Angela Barnicle, director of city development at Leeds council, gave The Sunday Times a power walking tour around the new Square Mile, bombarding us with business names, projects, places to go, things to do, projects in hand and thousands of enthused words.

“Diversity is what gives the financial/professional services sector [in Leeds] its real strength,” she said. “It feeds alongside digital, health [tech], a compelling culture offer and affordability; [housing] price points mean everybody can afford to live here, whether entry-level apprentices or a partner in charge of the practice.”

Alongside her was Ridyard at the WYCA, who said: “Leeds is the agile, funky sibling to the City of London, attracting the best talent and most forward-thinking firms. Our message is clear: the future of financial services is here, and it’s built on a foundation of genuine innovation and collaboration.”

The WYCA has a £7 billion growth strategy and everything in it, she said, is connected — work, leisure and homes, with public transport putting the likes of the Yorkshire Dales 15 minutes away.

Mark Burton, Lloyds Bank’s managing director, head of UK regions, recalled working in the northwest, where business leaders and investors would often be “boasting about successes and hatching deals”.

“They certainly weren’t shy,” he said. By contrast, “in West Yorkshire 10 or 15 years ago, it was more understated. People were doing fantastically well but wouldn’t shout about it.”

Portrait of Angela Barnicle at Aire Park Leeds.

Angela Barnicle at Leeds city council says “diversity is what gives the financial/professional services sector its real strength”

MATTHEW LLOYD FOR THE SUNDAY TIMES

That, he added, changed when Riordan saw what noisy neighbour Manchester was doing; instead of competing, he urged Leeds to “take Manchester’s best bits” and adapt them to suit its own ambitions.

But is Leeds’ potential being fully realised? It is, after all, the biggest city in Europe without a light rail system, and the WYCA is throwing resources at improving bus services.

Phil Murden, senior partner at the professional services firm KPMG in Leeds, said: “This is not some tiddly city — this is a region of substance.” But he admitted that the problem of poor public transport had to be addressed. Spades are due to hit the ground for a new tram network in 2028.

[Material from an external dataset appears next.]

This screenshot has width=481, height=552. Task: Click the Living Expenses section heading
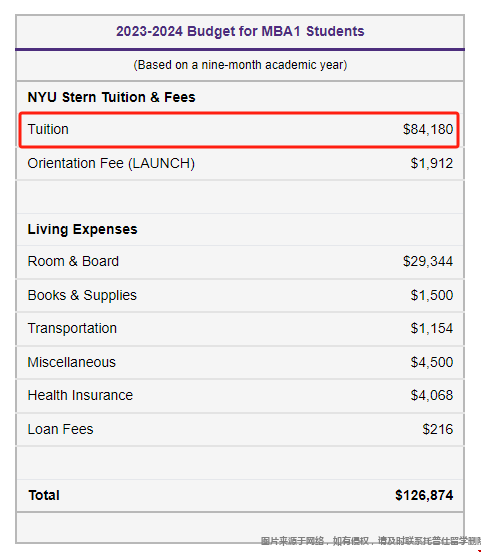(82, 229)
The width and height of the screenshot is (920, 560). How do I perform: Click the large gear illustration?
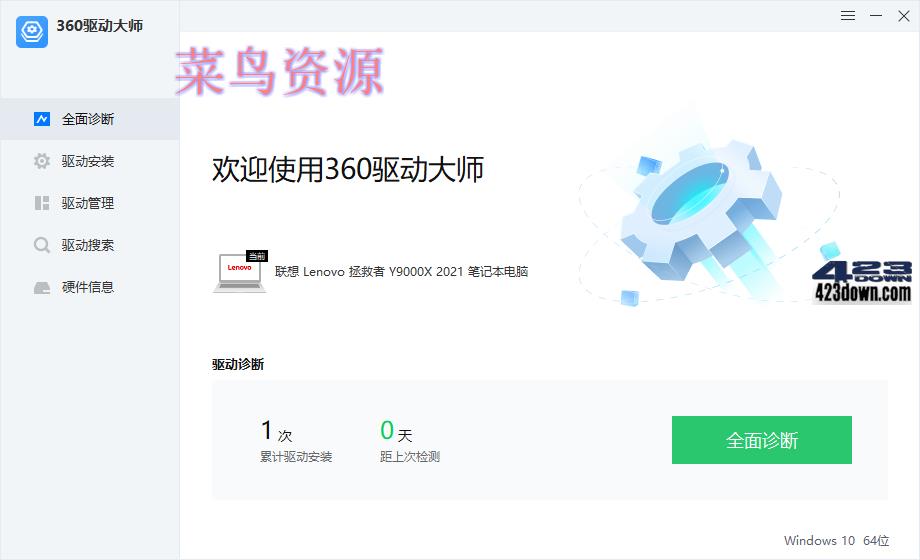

“Leeds has been massively successful without a mass transit system. When we get the tram system, it’ll be fantastic,” said Murden. “We’ve got 1,100 people in KPMG Leeds, commuting from different areas, our clients the same. So the new tram network will make a huge difference. As will bus reform, which the West Yorkshire Combined Authority are driving.”

But what is Leeds’ answer to the City of London’s social scene?

A Leeds-based former Treasury employee struggled to identify the go-to after-work bars, or confirm any degree of drinking culture. “Actually, a really popular event I went to was a beekeeping tutorial on the roof of one of the Wellington Place towers,” he said.